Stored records
*****

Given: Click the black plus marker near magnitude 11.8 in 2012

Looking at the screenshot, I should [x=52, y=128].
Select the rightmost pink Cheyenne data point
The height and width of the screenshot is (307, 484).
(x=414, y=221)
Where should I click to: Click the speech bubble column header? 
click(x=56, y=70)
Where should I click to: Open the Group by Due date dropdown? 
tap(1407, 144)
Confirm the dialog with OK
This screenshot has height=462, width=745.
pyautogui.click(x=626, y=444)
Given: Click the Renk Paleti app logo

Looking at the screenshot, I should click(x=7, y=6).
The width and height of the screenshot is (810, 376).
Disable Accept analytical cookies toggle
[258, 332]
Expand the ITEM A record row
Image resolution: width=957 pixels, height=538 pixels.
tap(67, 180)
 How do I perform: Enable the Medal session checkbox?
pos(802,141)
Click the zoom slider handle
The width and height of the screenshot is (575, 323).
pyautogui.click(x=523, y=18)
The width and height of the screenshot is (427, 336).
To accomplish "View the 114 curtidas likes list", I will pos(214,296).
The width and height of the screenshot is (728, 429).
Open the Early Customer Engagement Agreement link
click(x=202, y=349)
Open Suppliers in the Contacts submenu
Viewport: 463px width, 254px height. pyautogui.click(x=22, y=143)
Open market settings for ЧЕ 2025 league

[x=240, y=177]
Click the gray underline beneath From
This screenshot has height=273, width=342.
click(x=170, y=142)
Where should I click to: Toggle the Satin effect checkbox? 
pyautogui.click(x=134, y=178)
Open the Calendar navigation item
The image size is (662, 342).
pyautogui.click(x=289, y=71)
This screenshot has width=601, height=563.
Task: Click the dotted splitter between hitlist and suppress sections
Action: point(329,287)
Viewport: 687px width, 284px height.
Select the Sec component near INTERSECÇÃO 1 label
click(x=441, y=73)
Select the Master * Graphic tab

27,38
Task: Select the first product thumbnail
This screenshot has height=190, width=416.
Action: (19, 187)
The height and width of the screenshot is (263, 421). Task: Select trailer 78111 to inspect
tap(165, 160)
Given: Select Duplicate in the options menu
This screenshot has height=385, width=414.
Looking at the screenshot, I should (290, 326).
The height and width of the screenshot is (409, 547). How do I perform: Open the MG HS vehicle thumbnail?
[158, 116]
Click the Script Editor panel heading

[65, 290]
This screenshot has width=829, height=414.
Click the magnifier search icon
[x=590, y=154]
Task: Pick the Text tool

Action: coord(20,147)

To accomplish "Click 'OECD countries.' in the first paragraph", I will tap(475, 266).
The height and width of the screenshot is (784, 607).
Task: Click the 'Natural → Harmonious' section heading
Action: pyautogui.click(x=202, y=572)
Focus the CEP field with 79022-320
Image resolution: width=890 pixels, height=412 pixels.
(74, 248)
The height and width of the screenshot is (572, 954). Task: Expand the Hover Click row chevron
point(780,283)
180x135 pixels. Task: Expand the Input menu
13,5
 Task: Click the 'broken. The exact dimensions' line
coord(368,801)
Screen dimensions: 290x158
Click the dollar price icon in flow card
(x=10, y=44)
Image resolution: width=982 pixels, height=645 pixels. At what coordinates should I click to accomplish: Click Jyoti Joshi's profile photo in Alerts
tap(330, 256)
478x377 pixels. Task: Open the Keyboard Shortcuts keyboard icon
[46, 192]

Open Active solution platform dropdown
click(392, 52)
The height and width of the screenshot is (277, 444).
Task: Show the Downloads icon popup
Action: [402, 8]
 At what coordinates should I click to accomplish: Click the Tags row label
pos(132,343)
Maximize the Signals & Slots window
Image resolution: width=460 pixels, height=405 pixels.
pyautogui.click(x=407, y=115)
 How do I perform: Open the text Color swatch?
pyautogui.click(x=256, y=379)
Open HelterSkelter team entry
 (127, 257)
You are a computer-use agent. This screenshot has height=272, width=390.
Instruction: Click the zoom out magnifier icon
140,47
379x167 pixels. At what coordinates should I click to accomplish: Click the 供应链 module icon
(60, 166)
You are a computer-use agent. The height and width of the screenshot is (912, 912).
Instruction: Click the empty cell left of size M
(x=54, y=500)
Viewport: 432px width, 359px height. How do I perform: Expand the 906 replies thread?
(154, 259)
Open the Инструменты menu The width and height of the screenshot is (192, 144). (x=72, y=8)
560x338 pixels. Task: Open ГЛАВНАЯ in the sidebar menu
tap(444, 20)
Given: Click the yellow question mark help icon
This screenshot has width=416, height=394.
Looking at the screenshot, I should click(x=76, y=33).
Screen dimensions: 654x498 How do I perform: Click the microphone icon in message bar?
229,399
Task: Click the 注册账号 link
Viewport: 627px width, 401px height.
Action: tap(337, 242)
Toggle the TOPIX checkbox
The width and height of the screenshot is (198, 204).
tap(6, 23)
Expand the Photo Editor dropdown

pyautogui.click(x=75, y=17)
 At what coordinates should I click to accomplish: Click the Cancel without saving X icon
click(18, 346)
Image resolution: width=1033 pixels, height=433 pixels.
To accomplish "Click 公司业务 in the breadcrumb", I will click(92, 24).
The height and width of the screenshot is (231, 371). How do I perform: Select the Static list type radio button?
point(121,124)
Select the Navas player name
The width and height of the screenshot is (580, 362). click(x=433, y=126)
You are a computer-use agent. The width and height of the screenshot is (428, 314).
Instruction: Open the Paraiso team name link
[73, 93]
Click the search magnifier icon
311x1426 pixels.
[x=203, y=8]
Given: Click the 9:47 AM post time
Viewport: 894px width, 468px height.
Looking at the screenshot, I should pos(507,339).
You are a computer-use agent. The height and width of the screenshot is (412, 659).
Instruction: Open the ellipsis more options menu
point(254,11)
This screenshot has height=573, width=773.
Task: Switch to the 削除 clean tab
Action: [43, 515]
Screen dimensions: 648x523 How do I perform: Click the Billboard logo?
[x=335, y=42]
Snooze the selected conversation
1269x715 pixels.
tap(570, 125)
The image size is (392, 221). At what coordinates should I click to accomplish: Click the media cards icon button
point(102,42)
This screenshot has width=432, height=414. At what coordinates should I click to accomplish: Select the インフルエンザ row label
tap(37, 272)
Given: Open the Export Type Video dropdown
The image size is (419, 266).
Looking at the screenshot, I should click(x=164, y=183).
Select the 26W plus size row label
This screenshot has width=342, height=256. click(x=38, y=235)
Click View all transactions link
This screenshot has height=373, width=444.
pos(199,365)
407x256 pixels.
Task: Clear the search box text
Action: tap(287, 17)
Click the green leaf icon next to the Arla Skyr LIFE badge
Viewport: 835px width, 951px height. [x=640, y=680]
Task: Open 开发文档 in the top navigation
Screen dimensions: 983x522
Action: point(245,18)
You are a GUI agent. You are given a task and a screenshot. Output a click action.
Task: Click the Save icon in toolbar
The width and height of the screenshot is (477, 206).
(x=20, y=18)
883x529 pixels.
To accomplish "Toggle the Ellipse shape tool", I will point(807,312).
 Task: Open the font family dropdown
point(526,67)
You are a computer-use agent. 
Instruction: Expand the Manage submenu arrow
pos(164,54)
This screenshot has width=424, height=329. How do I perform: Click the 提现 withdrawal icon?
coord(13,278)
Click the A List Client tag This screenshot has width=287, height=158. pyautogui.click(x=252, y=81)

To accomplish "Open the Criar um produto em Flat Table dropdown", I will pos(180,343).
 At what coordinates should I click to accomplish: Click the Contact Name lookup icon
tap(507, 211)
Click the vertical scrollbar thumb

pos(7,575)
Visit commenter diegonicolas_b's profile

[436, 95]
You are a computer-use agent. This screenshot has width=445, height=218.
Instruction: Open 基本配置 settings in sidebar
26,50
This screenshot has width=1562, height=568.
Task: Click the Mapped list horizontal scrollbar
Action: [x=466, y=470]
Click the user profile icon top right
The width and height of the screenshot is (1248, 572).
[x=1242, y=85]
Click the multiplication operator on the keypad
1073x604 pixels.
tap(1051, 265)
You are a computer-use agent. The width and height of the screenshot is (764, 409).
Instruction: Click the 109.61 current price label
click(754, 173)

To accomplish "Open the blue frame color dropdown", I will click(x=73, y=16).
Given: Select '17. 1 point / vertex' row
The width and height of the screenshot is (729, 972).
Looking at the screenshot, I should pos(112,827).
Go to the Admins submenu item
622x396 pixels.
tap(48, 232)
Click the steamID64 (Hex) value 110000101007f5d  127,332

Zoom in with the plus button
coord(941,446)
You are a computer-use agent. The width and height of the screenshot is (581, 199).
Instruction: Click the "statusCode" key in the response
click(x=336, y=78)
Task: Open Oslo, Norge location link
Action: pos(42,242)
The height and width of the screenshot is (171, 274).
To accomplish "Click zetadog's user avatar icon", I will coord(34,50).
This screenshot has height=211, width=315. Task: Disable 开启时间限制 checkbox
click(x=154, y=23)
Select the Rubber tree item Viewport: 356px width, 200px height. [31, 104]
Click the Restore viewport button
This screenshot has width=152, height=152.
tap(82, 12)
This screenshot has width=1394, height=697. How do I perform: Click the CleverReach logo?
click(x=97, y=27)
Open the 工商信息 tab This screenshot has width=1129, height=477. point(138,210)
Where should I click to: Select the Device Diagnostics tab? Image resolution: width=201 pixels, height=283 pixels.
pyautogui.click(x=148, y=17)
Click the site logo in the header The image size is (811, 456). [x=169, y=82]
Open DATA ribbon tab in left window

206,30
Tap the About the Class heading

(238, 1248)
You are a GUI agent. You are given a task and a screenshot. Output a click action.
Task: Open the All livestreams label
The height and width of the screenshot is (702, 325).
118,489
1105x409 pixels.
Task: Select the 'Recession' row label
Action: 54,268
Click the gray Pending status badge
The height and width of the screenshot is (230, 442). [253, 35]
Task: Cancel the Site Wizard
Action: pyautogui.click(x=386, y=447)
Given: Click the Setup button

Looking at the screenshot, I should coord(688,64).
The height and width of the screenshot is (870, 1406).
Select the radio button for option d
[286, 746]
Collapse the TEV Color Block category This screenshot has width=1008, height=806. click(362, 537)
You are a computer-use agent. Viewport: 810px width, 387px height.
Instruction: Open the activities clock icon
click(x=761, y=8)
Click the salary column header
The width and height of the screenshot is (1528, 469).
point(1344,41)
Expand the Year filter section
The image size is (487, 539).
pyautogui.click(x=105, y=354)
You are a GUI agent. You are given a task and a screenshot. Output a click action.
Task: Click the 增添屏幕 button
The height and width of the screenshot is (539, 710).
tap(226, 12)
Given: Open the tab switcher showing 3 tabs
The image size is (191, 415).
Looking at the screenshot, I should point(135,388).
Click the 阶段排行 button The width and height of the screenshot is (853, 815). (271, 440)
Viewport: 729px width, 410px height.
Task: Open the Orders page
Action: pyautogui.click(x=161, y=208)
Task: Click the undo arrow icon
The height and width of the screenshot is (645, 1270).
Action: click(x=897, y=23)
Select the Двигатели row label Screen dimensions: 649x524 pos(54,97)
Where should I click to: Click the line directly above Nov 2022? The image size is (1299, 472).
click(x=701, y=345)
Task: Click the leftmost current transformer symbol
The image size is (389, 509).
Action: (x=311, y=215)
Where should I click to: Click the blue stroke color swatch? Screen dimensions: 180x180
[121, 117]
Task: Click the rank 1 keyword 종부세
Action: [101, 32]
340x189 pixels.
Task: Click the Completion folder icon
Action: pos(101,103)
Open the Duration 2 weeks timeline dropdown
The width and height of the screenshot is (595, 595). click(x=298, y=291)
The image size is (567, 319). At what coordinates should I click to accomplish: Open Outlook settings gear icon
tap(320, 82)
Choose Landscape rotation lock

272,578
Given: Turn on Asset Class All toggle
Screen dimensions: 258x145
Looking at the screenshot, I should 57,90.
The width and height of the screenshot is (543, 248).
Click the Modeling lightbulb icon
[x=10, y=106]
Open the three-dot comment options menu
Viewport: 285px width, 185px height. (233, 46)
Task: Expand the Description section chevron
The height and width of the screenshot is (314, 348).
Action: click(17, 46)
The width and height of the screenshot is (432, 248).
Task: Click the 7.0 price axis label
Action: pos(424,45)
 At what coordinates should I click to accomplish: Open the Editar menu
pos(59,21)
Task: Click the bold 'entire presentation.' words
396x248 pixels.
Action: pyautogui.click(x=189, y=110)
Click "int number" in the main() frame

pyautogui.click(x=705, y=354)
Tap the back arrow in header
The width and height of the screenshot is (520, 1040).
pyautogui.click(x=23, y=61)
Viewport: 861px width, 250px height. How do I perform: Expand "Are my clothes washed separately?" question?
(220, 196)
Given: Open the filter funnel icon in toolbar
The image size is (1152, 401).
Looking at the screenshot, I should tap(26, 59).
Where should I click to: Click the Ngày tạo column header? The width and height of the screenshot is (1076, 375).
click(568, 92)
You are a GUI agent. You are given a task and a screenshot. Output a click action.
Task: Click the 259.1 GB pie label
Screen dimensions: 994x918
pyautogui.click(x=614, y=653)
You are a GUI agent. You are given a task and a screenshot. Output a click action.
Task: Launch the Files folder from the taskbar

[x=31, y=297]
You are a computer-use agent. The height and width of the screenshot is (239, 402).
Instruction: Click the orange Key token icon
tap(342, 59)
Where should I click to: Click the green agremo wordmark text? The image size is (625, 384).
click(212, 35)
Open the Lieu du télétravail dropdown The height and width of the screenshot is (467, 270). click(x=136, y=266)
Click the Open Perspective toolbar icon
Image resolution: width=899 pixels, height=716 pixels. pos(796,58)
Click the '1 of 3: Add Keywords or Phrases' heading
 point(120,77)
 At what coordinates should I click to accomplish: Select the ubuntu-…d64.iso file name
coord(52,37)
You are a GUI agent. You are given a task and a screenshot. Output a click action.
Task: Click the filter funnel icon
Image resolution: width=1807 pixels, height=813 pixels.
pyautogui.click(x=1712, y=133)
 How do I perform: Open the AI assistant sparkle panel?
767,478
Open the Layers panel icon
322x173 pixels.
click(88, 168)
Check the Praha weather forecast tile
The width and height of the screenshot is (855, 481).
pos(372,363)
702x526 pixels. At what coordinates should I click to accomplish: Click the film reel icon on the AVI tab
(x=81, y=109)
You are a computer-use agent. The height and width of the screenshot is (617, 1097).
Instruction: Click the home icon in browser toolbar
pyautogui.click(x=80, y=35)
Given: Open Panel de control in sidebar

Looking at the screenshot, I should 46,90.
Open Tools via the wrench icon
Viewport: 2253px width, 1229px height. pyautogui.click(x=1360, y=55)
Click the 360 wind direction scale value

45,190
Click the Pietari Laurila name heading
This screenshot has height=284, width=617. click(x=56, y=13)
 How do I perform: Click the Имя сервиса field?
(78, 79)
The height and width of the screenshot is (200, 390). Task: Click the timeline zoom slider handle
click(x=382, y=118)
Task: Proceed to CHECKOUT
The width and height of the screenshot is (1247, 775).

*****

▶ _Activity_
The expected answer is an exact copy of the lines above, beginning at the line with "Given: Click the Setup button" and ending at the line with "Select the Двигатели", with both ends in.

▶ _Answer to this task_
Given: Click the Setup button

Looking at the screenshot, I should coord(688,64).
The height and width of the screenshot is (870, 1406).
Select the radio button for option d
[286, 746]
Collapse the TEV Color Block category This screenshot has width=1008, height=806. click(362, 537)
You are a computer-use agent. Viewport: 810px width, 387px height.
Instruction: Open the activities clock icon
click(x=761, y=8)
Click the salary column header
The width and height of the screenshot is (1528, 469).
point(1344,41)
Expand the Year filter section
The image size is (487, 539).
pyautogui.click(x=105, y=354)
You are a GUI agent. You are given a task and a screenshot. Output a click action.
Task: Click the 增添屏幕 button
The height and width of the screenshot is (539, 710).
tap(226, 12)
Given: Open the tab switcher showing 3 tabs
The image size is (191, 415).
Looking at the screenshot, I should point(135,388).
Click the 阶段排行 button The width and height of the screenshot is (853, 815). (271, 440)
Viewport: 729px width, 410px height.
Task: Open the Orders page
Action: pyautogui.click(x=161, y=208)
Task: Click the undo arrow icon
The height and width of the screenshot is (645, 1270).
Action: click(x=897, y=23)
Select the Двигатели row label Screen dimensions: 649x524 pos(54,97)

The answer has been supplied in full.